As you see, the political transition in the country will not make significant changes in the company's future, which is driven by international factors.
Successful tender offer
Finally, here's Gentium (UNKNOWN:GENTY.DL), the Italian biopharmaceutical company that researches and develops drugs derived from DNA and DNA molecules.
Something interesting about this company is that Jazz Pharmaceuticals (NASDAQ:JAZZ) recently made two subsequent tender offers to acquire shares of Gentium at $57 a share. Well, in the first offer, about 79% of outstanding Gentium common shares and American depositary shares were tendered; after the subsequent offer, this percentage went up to 98%.
Now Jazz Pharmaceuticals has become the indirect majority shareholder of Gentium. This is good news, as the businesses are highly synergistic. Gentium's product Defitelio (defibrotide), a treatment for severe hepatic veno-occlusive disease is complementary to Jazz Pharmaceuticals' experience in orphan diseases in the area of hematology and oncology. In addition, this drug was granted marketing authorization by the European Commission in October last year.

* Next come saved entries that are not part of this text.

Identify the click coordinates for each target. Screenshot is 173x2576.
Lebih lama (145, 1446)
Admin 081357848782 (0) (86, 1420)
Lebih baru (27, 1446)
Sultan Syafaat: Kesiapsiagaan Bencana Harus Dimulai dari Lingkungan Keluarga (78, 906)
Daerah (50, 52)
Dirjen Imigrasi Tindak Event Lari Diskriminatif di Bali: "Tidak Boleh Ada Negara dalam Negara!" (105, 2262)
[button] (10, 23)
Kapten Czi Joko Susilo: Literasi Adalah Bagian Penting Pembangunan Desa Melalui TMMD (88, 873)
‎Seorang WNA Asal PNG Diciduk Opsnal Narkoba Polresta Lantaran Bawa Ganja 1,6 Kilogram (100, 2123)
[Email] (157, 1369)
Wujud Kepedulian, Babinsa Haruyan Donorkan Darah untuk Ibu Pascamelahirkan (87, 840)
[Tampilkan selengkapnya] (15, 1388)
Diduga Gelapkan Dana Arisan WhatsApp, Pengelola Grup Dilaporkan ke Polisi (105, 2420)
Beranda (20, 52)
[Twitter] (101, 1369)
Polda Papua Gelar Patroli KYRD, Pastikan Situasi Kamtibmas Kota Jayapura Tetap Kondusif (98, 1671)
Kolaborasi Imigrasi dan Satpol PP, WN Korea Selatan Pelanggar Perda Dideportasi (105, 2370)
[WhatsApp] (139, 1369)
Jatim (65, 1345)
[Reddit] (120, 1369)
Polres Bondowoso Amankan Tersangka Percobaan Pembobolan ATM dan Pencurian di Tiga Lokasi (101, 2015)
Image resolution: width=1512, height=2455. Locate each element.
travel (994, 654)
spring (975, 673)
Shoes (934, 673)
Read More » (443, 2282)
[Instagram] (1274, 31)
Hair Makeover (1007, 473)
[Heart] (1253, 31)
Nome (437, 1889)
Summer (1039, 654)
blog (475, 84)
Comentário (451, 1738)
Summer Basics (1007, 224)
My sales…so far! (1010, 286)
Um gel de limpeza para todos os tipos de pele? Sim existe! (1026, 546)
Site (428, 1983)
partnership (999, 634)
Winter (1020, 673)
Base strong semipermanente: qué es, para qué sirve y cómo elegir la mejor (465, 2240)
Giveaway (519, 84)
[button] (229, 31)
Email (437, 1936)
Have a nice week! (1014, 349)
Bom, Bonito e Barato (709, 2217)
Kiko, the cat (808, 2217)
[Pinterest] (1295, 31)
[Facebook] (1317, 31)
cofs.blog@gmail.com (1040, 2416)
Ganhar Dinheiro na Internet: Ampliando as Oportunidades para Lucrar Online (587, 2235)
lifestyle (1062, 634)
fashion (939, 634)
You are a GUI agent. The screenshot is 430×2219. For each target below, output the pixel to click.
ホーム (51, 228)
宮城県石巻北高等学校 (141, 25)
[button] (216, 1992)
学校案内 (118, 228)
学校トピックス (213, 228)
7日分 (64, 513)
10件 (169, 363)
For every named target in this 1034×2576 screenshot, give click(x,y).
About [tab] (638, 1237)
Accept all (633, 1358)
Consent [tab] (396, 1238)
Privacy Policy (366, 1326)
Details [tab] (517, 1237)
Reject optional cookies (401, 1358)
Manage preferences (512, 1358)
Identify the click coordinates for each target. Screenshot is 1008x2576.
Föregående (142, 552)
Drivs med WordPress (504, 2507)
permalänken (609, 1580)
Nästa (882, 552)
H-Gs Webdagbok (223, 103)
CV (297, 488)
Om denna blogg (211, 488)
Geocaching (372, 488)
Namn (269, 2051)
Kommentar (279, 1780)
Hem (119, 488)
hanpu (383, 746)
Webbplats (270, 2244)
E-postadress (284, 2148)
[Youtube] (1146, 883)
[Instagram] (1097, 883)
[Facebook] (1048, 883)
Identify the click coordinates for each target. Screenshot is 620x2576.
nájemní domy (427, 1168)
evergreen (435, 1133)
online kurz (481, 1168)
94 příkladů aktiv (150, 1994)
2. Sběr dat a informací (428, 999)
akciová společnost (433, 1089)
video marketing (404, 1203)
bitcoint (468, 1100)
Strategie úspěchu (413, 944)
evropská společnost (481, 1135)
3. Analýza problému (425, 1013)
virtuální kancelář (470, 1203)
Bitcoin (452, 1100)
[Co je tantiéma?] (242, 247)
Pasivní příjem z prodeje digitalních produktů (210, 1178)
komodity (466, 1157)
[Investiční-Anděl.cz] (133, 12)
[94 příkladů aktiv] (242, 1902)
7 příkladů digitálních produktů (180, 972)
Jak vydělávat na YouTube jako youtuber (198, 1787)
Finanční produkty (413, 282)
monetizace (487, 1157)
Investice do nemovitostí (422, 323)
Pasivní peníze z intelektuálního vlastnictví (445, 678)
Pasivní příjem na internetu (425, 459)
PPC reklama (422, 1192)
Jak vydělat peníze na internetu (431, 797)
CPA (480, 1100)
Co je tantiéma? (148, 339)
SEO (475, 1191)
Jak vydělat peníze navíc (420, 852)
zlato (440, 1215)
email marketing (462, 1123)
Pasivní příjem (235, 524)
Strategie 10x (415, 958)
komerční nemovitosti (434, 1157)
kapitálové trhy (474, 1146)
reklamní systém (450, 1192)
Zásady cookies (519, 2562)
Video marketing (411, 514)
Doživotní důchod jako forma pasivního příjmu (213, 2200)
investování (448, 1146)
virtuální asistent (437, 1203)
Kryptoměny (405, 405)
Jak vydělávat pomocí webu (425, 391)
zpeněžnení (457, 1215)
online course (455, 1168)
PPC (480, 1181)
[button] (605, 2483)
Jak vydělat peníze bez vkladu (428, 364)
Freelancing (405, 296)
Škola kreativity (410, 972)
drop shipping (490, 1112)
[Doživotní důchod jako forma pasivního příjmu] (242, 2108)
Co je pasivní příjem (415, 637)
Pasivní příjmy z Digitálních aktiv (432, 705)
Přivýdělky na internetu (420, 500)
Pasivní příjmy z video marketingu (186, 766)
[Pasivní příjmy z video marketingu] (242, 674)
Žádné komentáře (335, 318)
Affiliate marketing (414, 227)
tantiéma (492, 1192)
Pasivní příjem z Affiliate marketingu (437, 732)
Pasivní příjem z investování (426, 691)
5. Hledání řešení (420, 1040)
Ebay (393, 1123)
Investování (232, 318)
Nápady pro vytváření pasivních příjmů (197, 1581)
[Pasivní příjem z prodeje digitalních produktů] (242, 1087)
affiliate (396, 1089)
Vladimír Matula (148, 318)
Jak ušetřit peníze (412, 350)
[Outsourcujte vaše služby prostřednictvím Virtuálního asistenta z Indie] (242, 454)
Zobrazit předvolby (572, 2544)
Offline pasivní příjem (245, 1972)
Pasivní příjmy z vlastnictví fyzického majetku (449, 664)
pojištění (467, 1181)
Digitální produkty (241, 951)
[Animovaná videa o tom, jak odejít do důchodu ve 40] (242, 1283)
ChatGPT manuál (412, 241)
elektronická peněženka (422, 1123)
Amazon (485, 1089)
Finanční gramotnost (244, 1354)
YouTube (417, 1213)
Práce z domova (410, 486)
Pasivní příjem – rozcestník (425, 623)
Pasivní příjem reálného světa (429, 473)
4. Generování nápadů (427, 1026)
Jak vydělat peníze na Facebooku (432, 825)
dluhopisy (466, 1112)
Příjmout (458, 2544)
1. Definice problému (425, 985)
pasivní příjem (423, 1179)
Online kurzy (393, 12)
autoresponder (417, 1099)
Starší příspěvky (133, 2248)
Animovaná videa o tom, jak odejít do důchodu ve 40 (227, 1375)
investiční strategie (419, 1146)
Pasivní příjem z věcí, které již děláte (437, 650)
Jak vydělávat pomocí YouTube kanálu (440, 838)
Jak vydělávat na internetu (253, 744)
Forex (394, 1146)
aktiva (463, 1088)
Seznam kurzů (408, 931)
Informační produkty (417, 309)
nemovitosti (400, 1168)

As you might have guessed, due to the circumstances, the new political scenario in Italy does not make an impact on Gentium.
The new government is facing a stagnant economy where there's room for action but not much cash. We'll have to wait and see whether this government decides to start new policies and builds enough political support to execute them. For now, it is hard to foresee major changes in the course of the Italian economy for 2014.
Natuzzi needs to improve its sales levels, and whether this comeback plan will work or not it is hard to predict. But hey -- profitability will improve a bit at least.
Gentium's new era with Jazz Pharmaceuticals is encouraging. The company will increase its penetration, especially in the European market.
As for STMicrolectronics, its price and problems are more correlated to the highly competitive global markets than to Italy. However, a better policy toward research and development would help the company gain some profitability.